Hoop houses are valuable means to extend the growing season.

By Becky Nelson

Summer seems to be whirring by at an alarming rate. I realize it is just the second week of July, but the days are double-packed here at the farm as we are beginning to harvest a few crops at the same time we are haying and finishing up planting. Yes, planting. The very cool, very wet spring set us back at least two weeks, and for some crops almost a month. We are praying for a very long summer that stretches into the fall in order to harvest many of the things we just planted. We are hopeful that we have enough time.

We are planning to erect another hoop-house here at the farm. Designed to be easily dismantled and moved around, the structures are a simple metal frame with a plastic cover than lets in light, retains heat when the doors are closed and sides are down and helps us to protect crops from some animal pressure, hail, serious wind, and downpours. We have drip-irrigation set up in the houses so we can fill a barrel with rainwater or water from the well and gently send the life-giving liquid directly to the roots of the plants. This helps keep some molds, mildews and rots from both the soil and the surface and gives us a better crop.

We raise all sorts of things in the houses. While our raspberry field, blueberry patch and corn, squash and pumpkin plantings are too big to cover and are planted traditionally, and the second pickings of beans and peas and other crops that take up a lot of room are outside, we plant all of our tomatoes and peppers in the houses and experimented with first plantings of beans, peas, beets, radishes and all manner of greens under the hoops, most of which were a grand success.

As we farmers age and generations next decide what they want to do with the place, this is a huge boon. We have cut back on the amount of planting we are tending this year, with what seems to be a smaller demand at our retail store and a break-even at best market for wholesale vegetables after factoring in hired labor and struggles with the natural order of weather, pests and time.
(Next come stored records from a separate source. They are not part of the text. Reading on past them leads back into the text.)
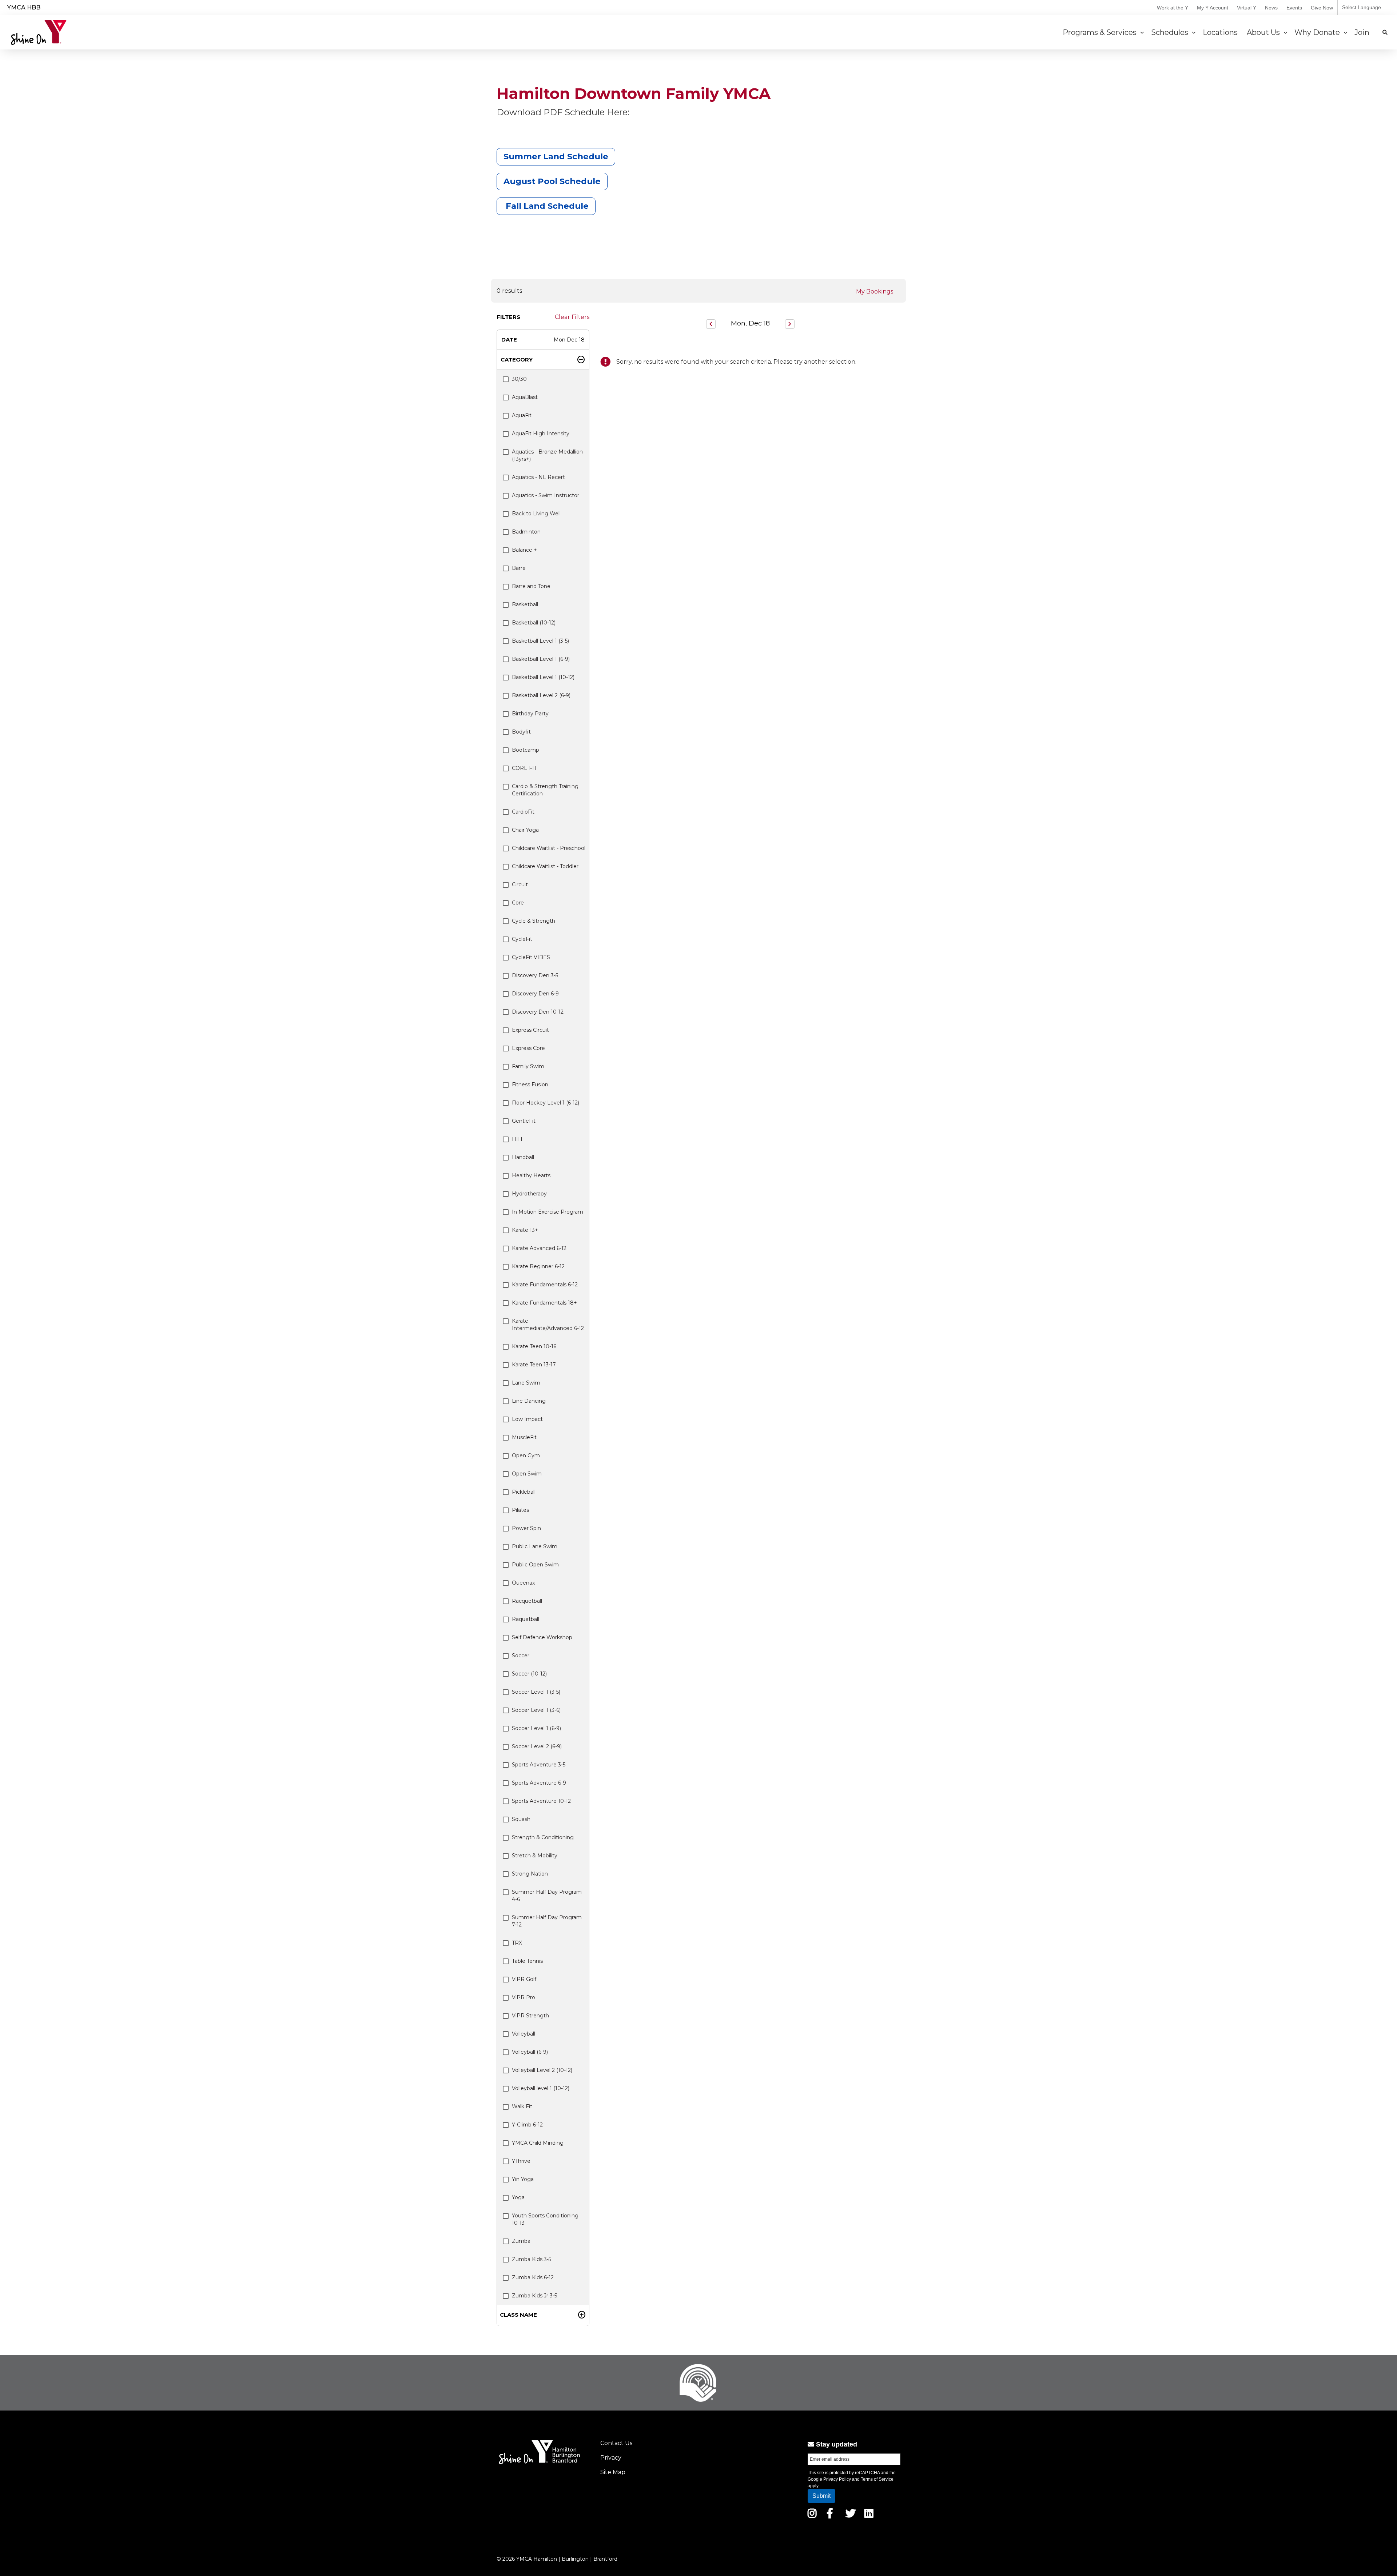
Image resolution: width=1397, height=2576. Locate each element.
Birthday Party (530, 713)
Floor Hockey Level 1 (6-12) (545, 1102)
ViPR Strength (530, 2015)
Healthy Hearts (531, 1175)
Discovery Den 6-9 (535, 993)
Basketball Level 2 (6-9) (541, 695)
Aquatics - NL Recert (538, 477)
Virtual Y (1246, 8)
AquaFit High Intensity (540, 433)
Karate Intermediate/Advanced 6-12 (548, 1324)
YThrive (521, 2161)
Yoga (518, 2197)
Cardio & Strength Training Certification (545, 790)
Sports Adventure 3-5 (538, 1764)
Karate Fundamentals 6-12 (545, 1284)
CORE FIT (524, 768)
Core (518, 902)
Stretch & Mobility (534, 1855)
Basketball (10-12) (534, 622)
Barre (519, 568)
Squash (521, 1819)
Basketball (525, 604)
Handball (523, 1157)
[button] (543, 340)
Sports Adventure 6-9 (539, 1783)
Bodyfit (521, 731)
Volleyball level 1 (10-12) (540, 2088)
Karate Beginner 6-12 (538, 1266)
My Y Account (1212, 8)
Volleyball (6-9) (530, 2052)
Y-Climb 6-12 (527, 2124)
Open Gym (526, 1455)
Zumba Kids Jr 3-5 (534, 2295)
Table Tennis (527, 1961)
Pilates (520, 1510)
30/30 (519, 379)
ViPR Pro (523, 1997)
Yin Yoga (523, 2179)
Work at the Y (1172, 8)
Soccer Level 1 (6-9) (536, 1728)
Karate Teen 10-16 (534, 1346)
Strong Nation (530, 1873)
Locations (1221, 32)
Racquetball (527, 1601)
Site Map (612, 2472)
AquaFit (522, 415)
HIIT (517, 1139)
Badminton (526, 531)
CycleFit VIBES (531, 957)
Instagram (817, 2513)
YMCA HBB (23, 7)
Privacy (610, 2457)
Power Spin (526, 1528)
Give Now (1322, 8)
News (1271, 8)
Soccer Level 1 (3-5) (536, 1692)
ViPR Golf (524, 1979)
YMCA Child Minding (538, 2143)
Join (1362, 32)
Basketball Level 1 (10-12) (543, 677)
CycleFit (522, 939)
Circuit (520, 884)
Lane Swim (526, 1382)
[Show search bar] (1385, 32)
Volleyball (523, 2033)
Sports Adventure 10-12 (541, 1801)
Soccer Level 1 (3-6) (536, 1710)
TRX (517, 1943)
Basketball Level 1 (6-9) (541, 659)
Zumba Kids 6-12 (533, 2277)
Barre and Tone (531, 586)
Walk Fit (522, 2106)
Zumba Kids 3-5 (531, 2259)
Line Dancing (529, 1401)
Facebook (835, 2513)
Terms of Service (877, 2479)
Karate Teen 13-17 (534, 1364)
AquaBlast (525, 397)
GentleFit (524, 1121)
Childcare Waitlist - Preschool (548, 848)
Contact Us (616, 2443)
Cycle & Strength (533, 921)
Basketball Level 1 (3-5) (540, 641)
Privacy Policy (837, 2479)
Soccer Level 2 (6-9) (537, 1746)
Weeding has been easier, crops have been productive, picking has been easier and we have worked a lot of the hired labor and back-breaking personal labor out of the picture as we hope to slow down a bit as we have toppled over the hill. Whether or not we can take a breather and a trip or two has not been in the cards thus far, but we hope.

Hope springs eternal, so I am told. We seem to be hoping about a lot in our daily lives, and I see struggles in the family, in our friends’ lives and most especially in our neighborhoods, towns, cities, states and nations around the world. Without hope, we wouldn’t be planting the seeds that may come to fruition and offer us a crop. Without hope, we wouldn’t be working to make the lives of others better, as well. We need a whole lot more hope in the world as we look around us and try to make our daily lives and the lives of others better.

Keep up the faith. Keep up the hope. Keep planting. And when a great idea like a hoop house presents itself, give it a try. It just might work out.

Becky Nelson is co-owner of Beaver Pond Farm in Newport.